§ What is expected
What is needed is an exact transcription of the line with "The image size" and all the lines that follow it in the entries below; add nothing else.
______
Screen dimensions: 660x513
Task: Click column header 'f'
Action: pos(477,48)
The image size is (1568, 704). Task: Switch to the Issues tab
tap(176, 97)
______
§ Answer for this exercise
The image size is (1568, 704). Task: Switch to the Issues tab
tap(176, 97)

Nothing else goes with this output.